With the pictures removed, reproduce exactly the lines from the one that contains "You are a computer-use" through the last line of the entries below.

## Data supplied
-------------------------
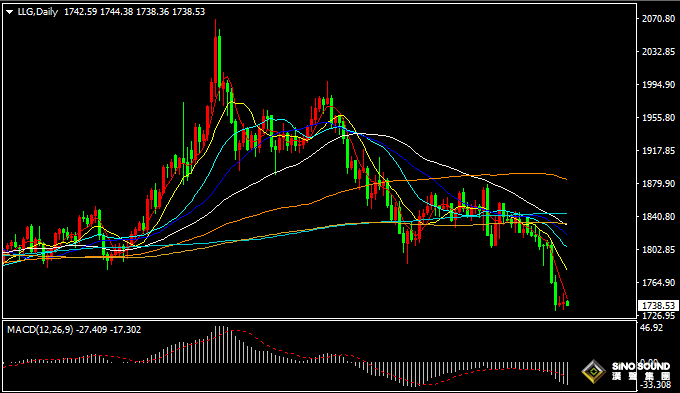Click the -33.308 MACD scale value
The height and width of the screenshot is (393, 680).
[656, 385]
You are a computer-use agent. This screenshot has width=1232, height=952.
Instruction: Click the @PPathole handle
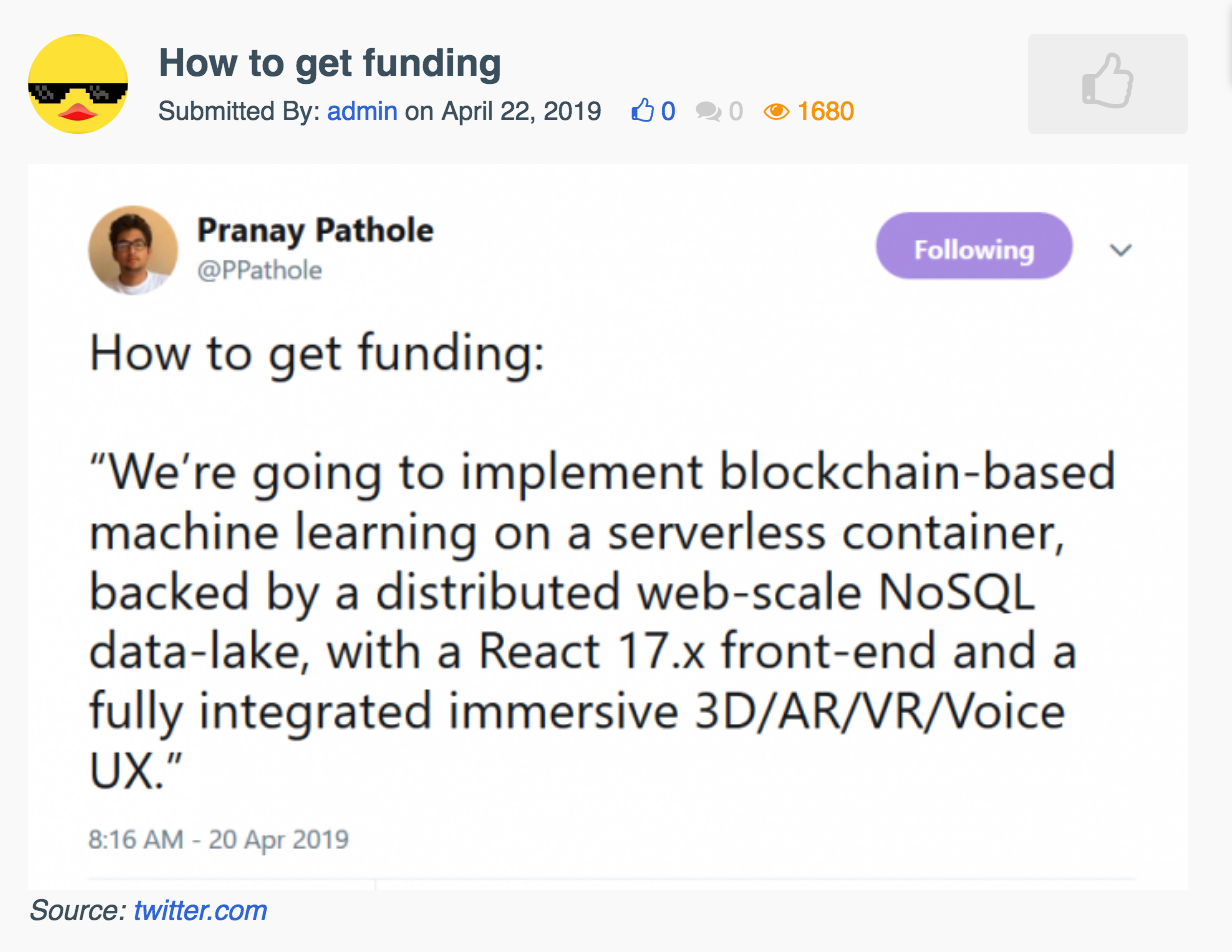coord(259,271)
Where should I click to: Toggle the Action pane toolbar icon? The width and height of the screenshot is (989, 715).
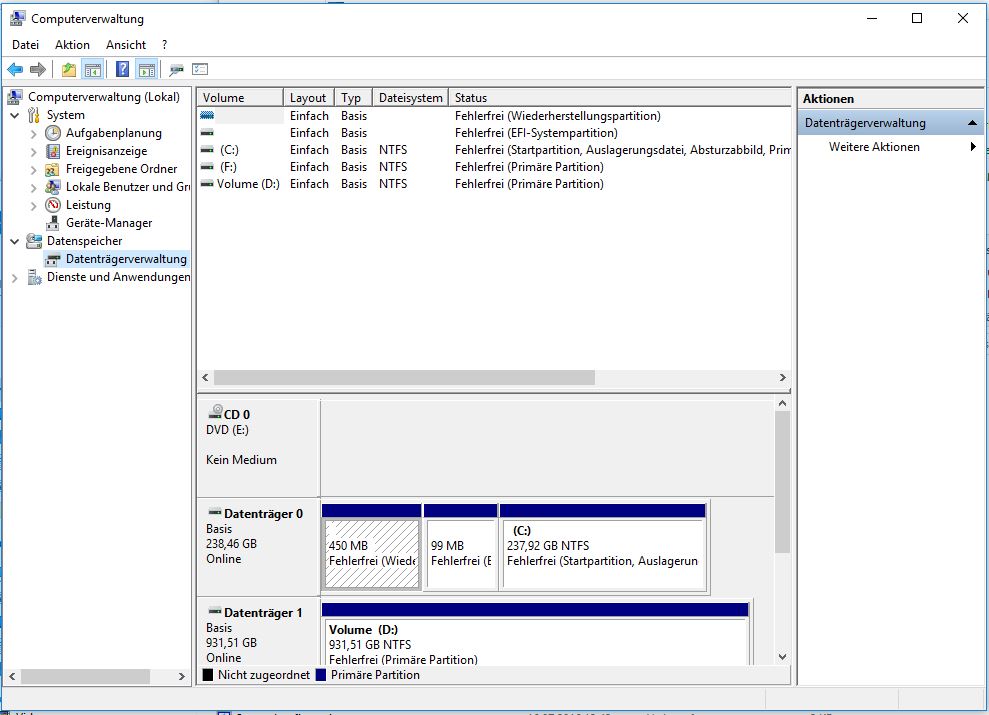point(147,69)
-------------------------
## Solution for this exercise
You are a computer-use agent. This screenshot has width=1232, height=952.
Instruction: Click the @PPathole handle
coord(259,271)
Where should I click to: Toggle the Action pane toolbar icon? The width and height of the screenshot is (989, 715).
point(147,69)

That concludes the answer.